How is the autonomic nervous system affected in Guillain-Barré syndrome?

Autonomic dysfunction is a common finding. Patients may experience wide fluctuations in blood pressure, profuse diaphoresis, peripheral vasoconstriction, tachyarrhythmias and bradyarrhythmias, cardiac conduction abnormalities, and orthostatic hypotension. Sudden death has been described.

What are the major anesthetic considerations for patients with Guillain-Barré syndrome?

Patients may not handle oral secretions well because of pharyngeal muscle weakness and have respiratory insufficiency secondary to intercostal muscle paralysis. Aspiration is a risk. Compensatory cardiovascular responses may be absent, and patients may become hypotensive, with mild blood loss or positive-pressure ventilation. Laryngoscopy may produce exaggerated increases in blood pressure. Responses to indirect-acting vasoactive drugs may also be exaggerated. Intraarterial blood pressure monitoring is recommended.

Succinylcholine is contraindicated because of the potential for exaggerated potassium release, and this state may persist even after symptoms resolve. Nondepolarizing neuromuscular blockers may cause prolonged weakness. Postoperative ventilation may be necessary.

Review the pathophysiological features of Parkinson disease.

Parkinson disease, an adult-onset degenerative disease of the extrapyramidal system, is characterized by the loss of dopaminergic neurons in the basal ganglia. With the loss of dopamine, there is diminished inhibition of the extrapyramidal motor system and unopposed action of acetylcholine.

Describe the clinical manifestations of Parkinson disease.

Patients with Parkinson disease display increased rigidity of the extremities, facial immobility, akinesia, shuffling gait, rhythmic resting tremor, dementia, depression, diaphragmatic spasms, and oculogyric crises (a dystonia in which the eyes are deviated in a fixed position).

What are the effects of levodopa therapy, particularly on intravascular volume status?

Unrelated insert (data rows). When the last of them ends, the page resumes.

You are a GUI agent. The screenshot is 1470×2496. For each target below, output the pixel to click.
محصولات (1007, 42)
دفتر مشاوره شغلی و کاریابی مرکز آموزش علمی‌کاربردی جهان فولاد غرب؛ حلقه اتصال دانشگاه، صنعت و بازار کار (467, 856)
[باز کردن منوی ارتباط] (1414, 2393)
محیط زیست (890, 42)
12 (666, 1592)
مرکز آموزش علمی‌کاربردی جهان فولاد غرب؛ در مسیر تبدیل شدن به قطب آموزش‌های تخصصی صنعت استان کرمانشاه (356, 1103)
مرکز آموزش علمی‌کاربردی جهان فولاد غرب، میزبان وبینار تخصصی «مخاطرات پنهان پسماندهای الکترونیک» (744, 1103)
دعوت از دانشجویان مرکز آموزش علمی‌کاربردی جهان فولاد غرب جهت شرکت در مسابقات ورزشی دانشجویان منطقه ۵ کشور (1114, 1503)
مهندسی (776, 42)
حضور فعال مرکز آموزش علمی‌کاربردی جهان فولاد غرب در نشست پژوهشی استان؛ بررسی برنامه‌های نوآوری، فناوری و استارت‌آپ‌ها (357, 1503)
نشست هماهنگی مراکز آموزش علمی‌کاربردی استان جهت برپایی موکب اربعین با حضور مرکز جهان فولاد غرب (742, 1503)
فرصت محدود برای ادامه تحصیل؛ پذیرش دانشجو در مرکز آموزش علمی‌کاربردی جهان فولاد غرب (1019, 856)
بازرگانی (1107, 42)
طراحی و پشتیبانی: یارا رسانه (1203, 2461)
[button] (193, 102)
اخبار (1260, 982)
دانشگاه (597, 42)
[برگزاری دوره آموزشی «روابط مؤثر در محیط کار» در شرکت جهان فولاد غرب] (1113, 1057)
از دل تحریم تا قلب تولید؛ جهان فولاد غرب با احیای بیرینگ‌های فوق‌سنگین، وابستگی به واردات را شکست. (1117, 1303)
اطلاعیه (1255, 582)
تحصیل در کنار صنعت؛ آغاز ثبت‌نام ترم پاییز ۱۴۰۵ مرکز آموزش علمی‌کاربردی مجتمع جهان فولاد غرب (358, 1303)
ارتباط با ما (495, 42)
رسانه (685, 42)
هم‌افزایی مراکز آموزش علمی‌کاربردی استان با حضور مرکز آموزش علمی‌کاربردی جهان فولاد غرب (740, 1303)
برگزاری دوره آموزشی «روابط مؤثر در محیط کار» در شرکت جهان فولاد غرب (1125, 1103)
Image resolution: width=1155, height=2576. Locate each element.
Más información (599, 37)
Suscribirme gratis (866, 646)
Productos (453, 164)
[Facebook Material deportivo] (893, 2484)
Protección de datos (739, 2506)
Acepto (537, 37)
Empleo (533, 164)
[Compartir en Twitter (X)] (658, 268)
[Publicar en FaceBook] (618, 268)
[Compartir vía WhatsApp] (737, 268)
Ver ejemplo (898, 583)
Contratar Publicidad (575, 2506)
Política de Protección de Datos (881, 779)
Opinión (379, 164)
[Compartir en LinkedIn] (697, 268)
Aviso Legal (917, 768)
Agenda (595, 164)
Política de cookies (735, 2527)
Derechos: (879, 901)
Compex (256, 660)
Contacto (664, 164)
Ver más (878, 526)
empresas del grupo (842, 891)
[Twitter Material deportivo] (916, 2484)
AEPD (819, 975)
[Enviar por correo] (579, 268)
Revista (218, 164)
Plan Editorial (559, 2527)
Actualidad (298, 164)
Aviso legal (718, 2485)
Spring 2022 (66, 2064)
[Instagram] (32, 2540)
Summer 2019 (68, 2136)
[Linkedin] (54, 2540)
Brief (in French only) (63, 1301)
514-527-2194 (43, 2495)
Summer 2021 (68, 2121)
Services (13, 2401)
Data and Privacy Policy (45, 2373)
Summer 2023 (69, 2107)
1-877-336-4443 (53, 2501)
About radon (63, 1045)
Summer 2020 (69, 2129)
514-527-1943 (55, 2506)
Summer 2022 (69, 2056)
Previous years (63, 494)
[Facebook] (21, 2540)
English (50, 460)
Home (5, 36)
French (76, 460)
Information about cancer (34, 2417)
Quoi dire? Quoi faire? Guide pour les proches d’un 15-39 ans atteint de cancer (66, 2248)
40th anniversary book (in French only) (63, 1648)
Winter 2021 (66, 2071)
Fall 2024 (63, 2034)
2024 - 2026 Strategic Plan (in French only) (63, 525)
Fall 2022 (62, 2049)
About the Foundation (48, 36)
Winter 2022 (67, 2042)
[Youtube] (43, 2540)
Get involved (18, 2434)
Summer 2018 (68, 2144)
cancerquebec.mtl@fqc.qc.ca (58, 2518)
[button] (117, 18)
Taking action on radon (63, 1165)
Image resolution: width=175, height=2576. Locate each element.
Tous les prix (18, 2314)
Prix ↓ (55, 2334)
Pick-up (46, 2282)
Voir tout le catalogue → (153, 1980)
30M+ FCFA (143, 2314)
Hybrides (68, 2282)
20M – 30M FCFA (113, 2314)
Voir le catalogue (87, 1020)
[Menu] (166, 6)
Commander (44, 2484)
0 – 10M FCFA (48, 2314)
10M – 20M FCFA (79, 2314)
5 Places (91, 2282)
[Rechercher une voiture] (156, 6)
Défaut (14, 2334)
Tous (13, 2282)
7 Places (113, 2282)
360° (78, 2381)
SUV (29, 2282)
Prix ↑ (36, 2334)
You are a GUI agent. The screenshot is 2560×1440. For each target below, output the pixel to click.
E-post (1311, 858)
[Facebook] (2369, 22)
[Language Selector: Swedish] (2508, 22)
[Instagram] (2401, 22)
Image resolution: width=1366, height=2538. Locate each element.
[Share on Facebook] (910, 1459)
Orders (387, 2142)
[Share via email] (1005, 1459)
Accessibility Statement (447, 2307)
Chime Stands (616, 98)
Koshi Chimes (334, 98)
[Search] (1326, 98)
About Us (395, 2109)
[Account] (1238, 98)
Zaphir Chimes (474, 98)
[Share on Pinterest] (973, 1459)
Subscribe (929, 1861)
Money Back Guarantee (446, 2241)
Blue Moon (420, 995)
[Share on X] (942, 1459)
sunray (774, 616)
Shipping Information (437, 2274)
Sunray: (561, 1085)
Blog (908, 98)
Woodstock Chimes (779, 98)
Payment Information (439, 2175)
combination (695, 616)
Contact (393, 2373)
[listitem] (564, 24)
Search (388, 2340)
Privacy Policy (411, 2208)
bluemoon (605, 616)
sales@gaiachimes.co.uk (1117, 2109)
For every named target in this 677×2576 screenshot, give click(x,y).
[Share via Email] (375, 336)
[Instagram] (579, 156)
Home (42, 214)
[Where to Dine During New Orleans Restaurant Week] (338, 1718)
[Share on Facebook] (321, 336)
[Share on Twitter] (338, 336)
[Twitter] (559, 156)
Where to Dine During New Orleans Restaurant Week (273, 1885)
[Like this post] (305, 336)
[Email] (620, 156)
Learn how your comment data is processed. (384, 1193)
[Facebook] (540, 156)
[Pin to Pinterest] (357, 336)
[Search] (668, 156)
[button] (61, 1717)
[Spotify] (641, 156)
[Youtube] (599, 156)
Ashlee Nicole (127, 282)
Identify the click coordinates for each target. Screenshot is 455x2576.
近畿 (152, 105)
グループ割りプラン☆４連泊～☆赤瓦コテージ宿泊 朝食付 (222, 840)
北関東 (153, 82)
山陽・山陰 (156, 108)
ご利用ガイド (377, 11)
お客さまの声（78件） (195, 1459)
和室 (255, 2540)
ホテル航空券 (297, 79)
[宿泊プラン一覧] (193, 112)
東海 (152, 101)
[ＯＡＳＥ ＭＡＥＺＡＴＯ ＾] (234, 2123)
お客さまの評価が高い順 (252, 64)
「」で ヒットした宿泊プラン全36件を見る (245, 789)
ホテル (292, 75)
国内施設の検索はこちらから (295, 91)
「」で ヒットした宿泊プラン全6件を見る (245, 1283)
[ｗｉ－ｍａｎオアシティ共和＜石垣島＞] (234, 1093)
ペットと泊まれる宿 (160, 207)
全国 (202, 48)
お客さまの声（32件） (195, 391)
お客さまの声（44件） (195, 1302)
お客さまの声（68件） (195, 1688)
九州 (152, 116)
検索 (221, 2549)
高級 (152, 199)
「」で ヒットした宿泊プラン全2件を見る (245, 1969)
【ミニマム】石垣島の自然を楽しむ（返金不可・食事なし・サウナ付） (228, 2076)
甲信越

Levodopa, the immediate precursor to dopamine, crosses the blood-brain barrier, where it is converted to dopamine by a decarboxylase enzyme. Treatment with levodopa increases dopamine both in the central nervous system and peripherally. Increased levels of dopamine may increase myocardial contractility and heart rate. Renal blood flow increases, as do glomerular filtration rate and sodium excretion. Intravascular fluid volume decreases, the renin-angiotensin-aldosterone system is depressed, and orthostatic hypotension is a common finding. High concentrations of dopamine may cause negative feedback for norepinephrine production, which also causes orthostatic hypotension.